INSTRUCTIONS FOR THE TASK: The job is to output exactly the lines that run from the start of the entries through the line containing "Syfy (567, 998)", pictures omitted.

(Records from a data collection)

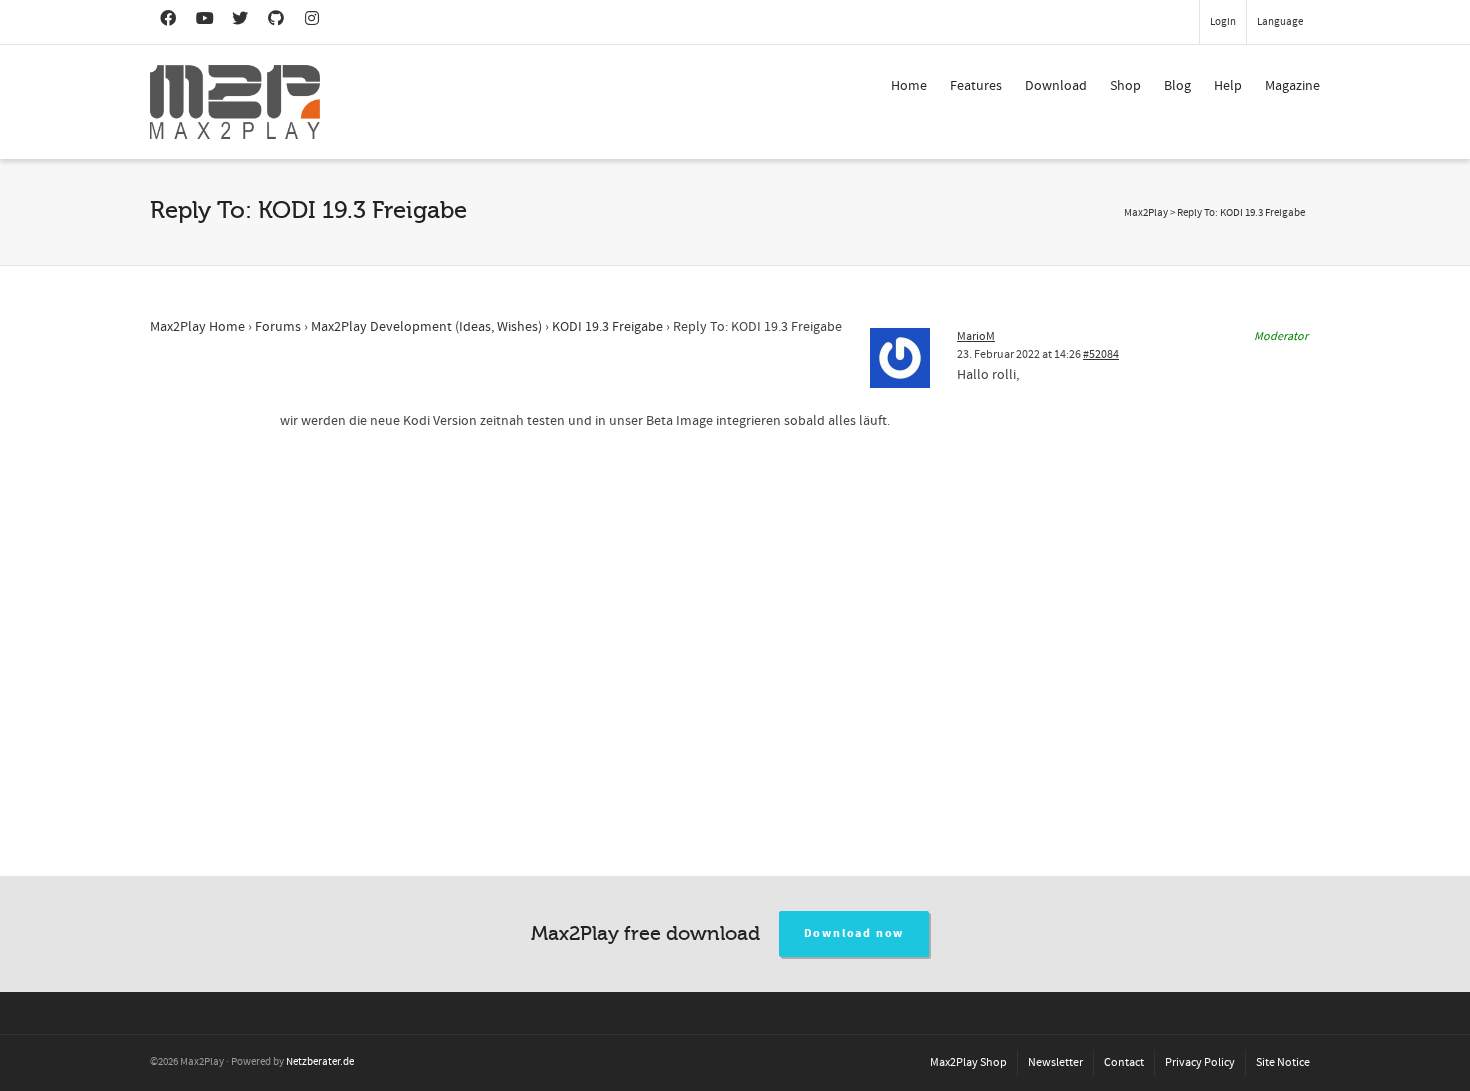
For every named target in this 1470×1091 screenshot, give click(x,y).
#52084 (1101, 354)
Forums (278, 327)
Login (1223, 22)
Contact (1124, 1062)
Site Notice (1283, 1062)
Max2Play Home (197, 327)
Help (1228, 86)
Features (976, 86)
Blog (1177, 86)
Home (909, 86)
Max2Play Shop (968, 1062)
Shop (1125, 86)
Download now (854, 933)
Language (1280, 22)
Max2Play (1146, 213)
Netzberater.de (320, 1062)
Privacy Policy (1200, 1062)
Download (1056, 86)
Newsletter (1055, 1062)
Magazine (1292, 86)
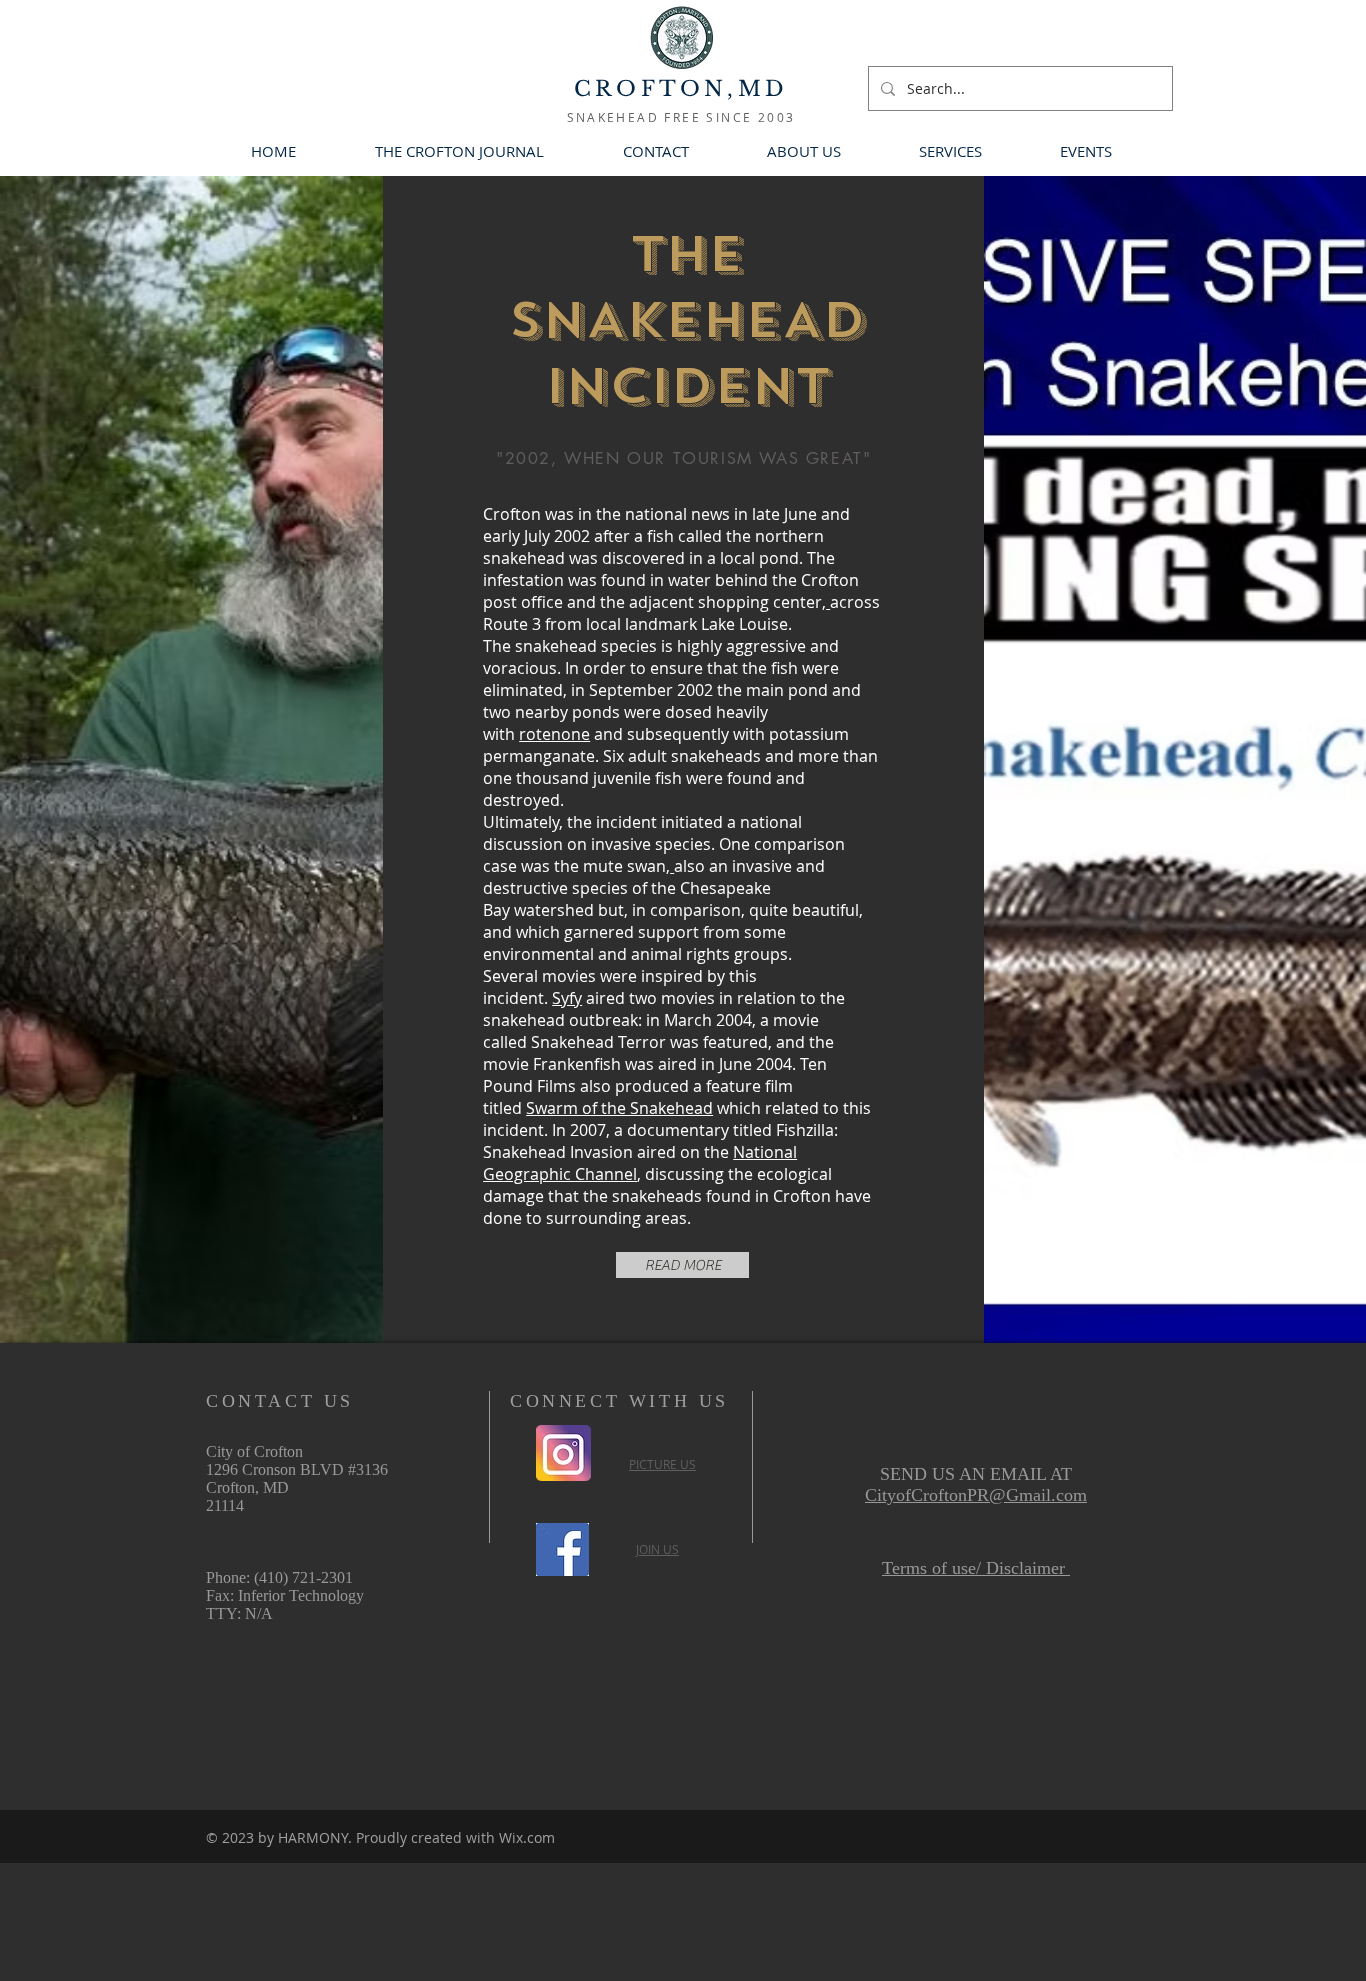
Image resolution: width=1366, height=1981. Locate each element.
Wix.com (527, 1837)
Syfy (567, 998)
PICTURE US (662, 1464)
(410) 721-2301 (303, 1577)
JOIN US (657, 1549)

TASK SOLUTION:
For every named target in this 1470×1091 screenshot, give click(x,y).
#52084 (1101, 354)
Forums (278, 327)
Login (1223, 22)
Contact (1124, 1062)
Site Notice (1283, 1062)
Max2Play Home (197, 327)
Help (1228, 86)
Features (976, 86)
Blog (1177, 86)
Home (909, 86)
Max2Play Shop (968, 1062)
Shop (1125, 86)
Download now (854, 933)
Language (1280, 22)
Max2Play (1146, 213)
Netzberater.de (320, 1062)
Privacy Policy (1200, 1062)
Download (1056, 86)
Newsletter (1055, 1062)
Magazine (1292, 86)
Image resolution: width=1366, height=1981. Locate each element.
Wix.com (527, 1837)
Syfy (567, 998)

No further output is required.